O piso é em cimento bruto, sem acabamento, em toda extensão ao pé do muro, existe um espaço de cerca de dois metros ladeado por uma mureta de 20 cm, em solo natural, que é onde estão as plantas, minha pequena floresta...minha horta e meu pomar

As águas da chuva que se acumulam, nos minúsculos lagos do cimento sem acabamento, produziram uma camada esverdeada de algas, principalmente na mureta que rodeia o “jardim”. Objetos diversos, um carrinho de mão, enxada, pá, vassouras e um monte de bugigangas, que estão armazenadas, coisas que podem um dia servir para algo, ou nunca serem utilizadas... Estas estão dentro de um pequeno quarto sem portas de cerca de 3 m², uma pequena dispensa de utilidades inúteis.

Existe nele, um mamoeiro, pés de pepinos, alguns pés de quiabos, crótons, gengibre, alfavaca, hortelã, babosa, “capim santo”, erva cidreira, erva-doce e uma infinidade de plantinhas silvestres que nascem aleatoriamente em qualquer local...

Durante todo o dia, uma grande diversidade de pequenos animais, fazem do meu quintal um estranho mundo a parte..logo pela manhã, pássaros urbanos(pardais, lavadeiras, rolinhas) passeiam pelo tapete de algas em busca de insetos e sementes, restos de comida, migalhas que naturalmente se acumulam no quintal. Enquanto isso pequenos lagartos, moradores constantes, passeiam se deliciando com formigas, e claro, as migalhas, pois para eles é bem mais cômodo do que caçar pequenos insetos...

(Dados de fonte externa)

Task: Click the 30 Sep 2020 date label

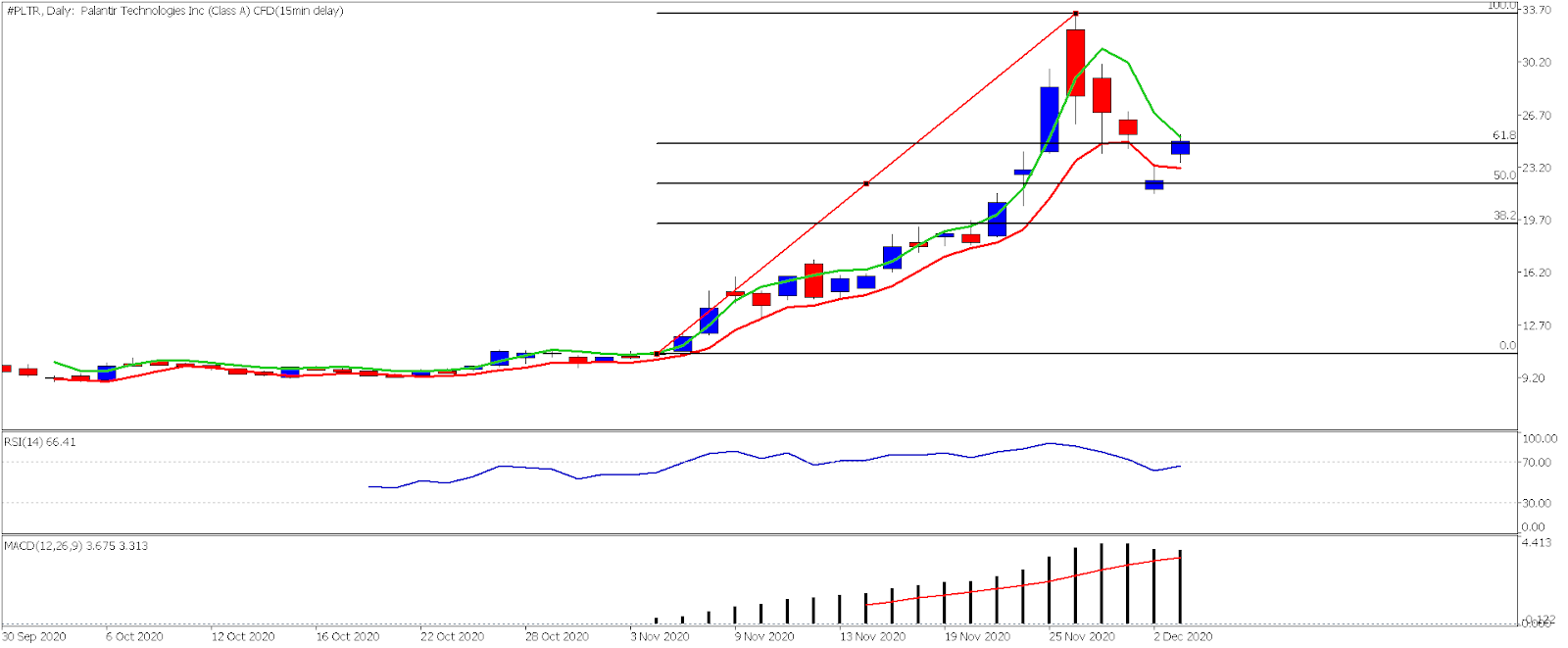Action: coord(34,636)
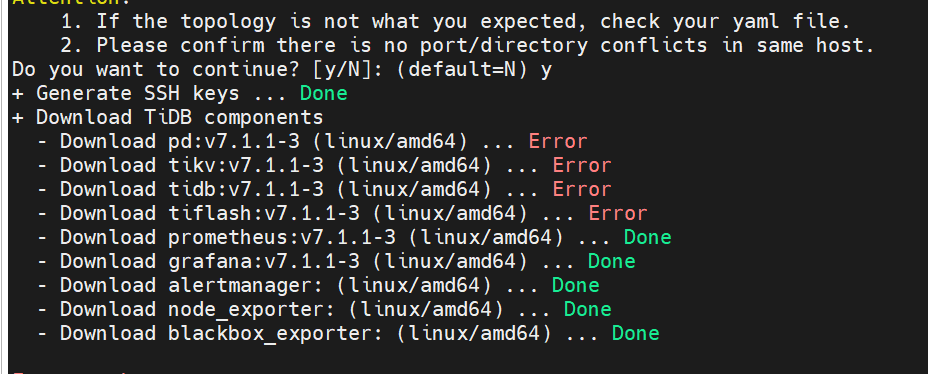Click Done status for alertmanager download
Viewport: 928px width, 374px height.
[575, 285]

O sol vai iluminado as reentrâncias das plantas e nelas vão surgindo, aranhas, besouros, libélulas começam a “beber” o orvalho que se acumula nas folhas do mamoeiros e em pequenas poças pelo cimento irregular. Borboletas, grilos, louva-deuses... O meu quintal parece fervilhar de existência. A vida é tão presente e diversa que chega a incomodar, sufocar, com sua presença maciça, ela parece querer mostrar que está ali, mesmo que contra todas as adversidades impostas pela natureza e pelo homem, ela sobrevive, adapta-se, insiste, teima em continuar existindo...!

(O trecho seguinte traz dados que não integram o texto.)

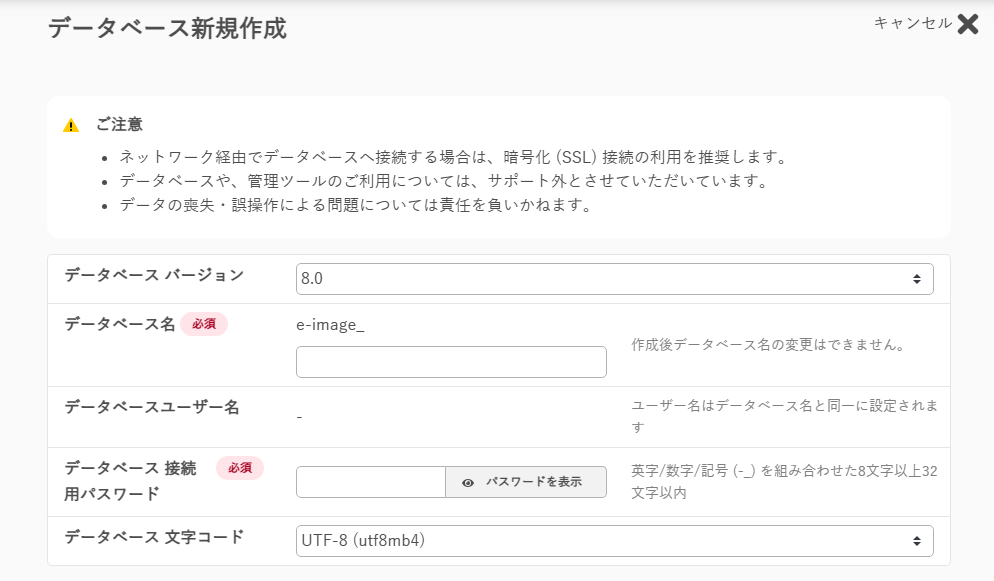The height and width of the screenshot is (581, 994).
Task: Click the キャンセル text link
Action: pyautogui.click(x=912, y=23)
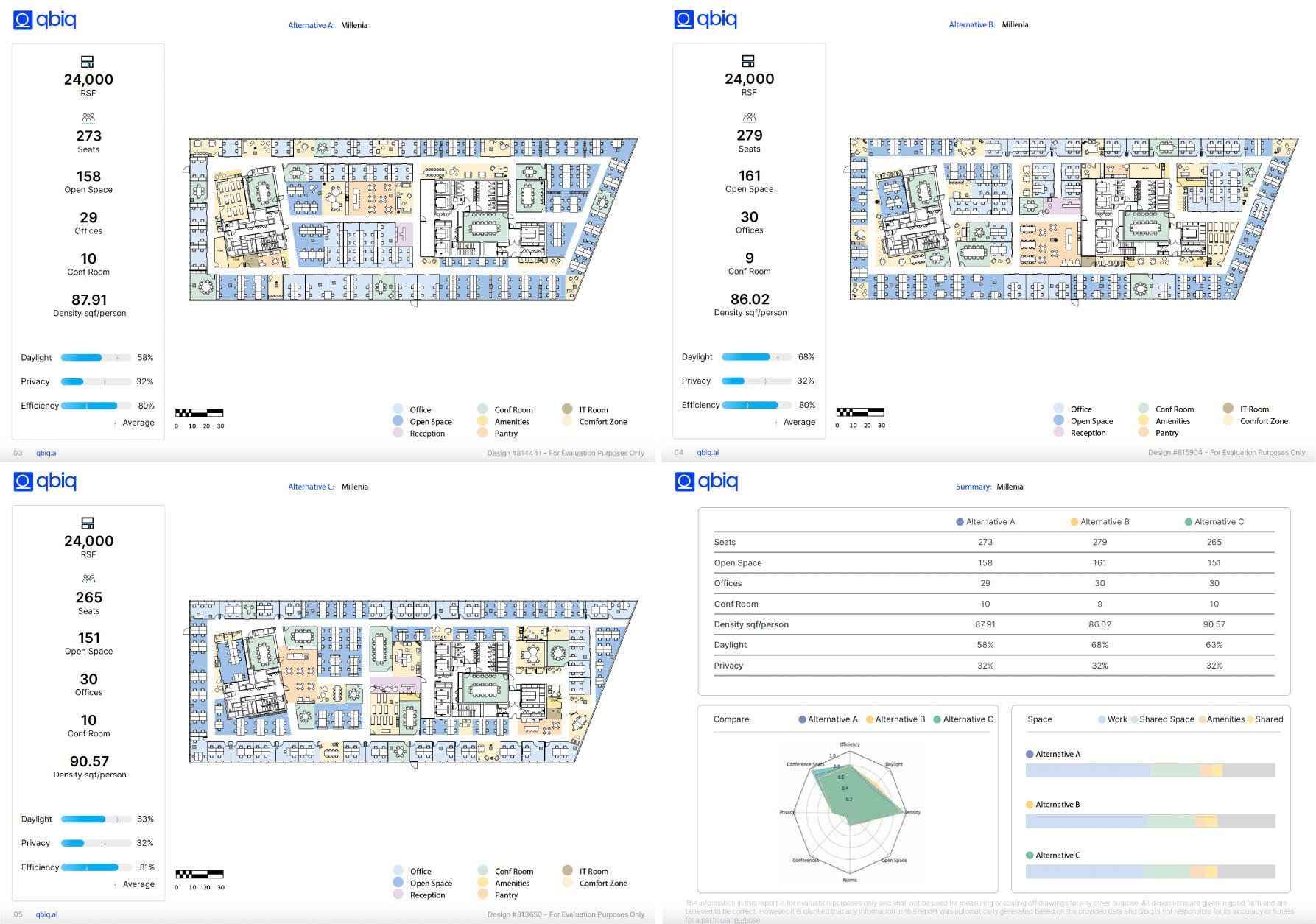Open the qbiq.ai link on page 05

[x=47, y=914]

Costumo dizer que ele é um universo em miniatura, o meu mundo particular. Nele aos sábados à tarde, coloco uma cadeira, abro uma garrafa de vinho, coloco música no “microsistem”, e mergulho nele, esse mundo, onde sou senhor, deus determinante da vida, do bem e do mal. sou capaz de esmagar uma formiga sem razão, privar um lagarto de sua comida, destruir a fauna e a flora do meu mundo, apenas ao sabor do meu humor... posso expulsar os pardais, destruir as tarântulas que esporadicamente aparecem, simplesmente por que são feias, cabeludas, assustam minha esposa...então eu pego álcool e jogo nela risco o fósforo e ela vira uma bola de fogo azulada que corre em zigue-zague frenético, eu quase penso que escuto um gemer, um grito de desespero, um urro de dor...mas eu sou deus do meu quintal, sou justo! Isso é apenas minha imaginação... Aos poucos essa bola azulada vai diminuindo o ritmo, e de repente estanca, as chamas tremulam, cedem, vão diminuindo e eu entrevejo negros garranchos que se contorcem, contraem formando uma pequena bolota negra, disforme e de cheiro similar a cabelos e pele chamuscados...tomo um gole...e pego uma pázinha de lixo, recolho aquele bolo inerte, composto de carvão e cinzas e jogo no cesto do lixo... Já não existe tarântula no meu quintal...

Neste Quintal, neste espaço mágico, eu vejo tudo, a sociedade, a vida! Através do meu quintal eu contemplo a modificação diária que a humanidade sofre. Vidas são sacrificadas, espécies se extinguem, outras se modificam, ganham novos hábitos e se adaptam ao quintal... nada é do mesmo jeito...a todo instante o meu quintal muda...a cada sábado à tarde, eu me deparo com um novo mundo, um novo universo, apenas algumas velhas e gordas “lagartixas”, que praticamente se domesticaram e eu,parecem iguais! Elas, já não saberiam viver longe deste quintal, já perderam o instinto, o medo do ser humano, não sabem mais caçar... estariam liquidadas em poucos dias...lá fora no mundo real !!!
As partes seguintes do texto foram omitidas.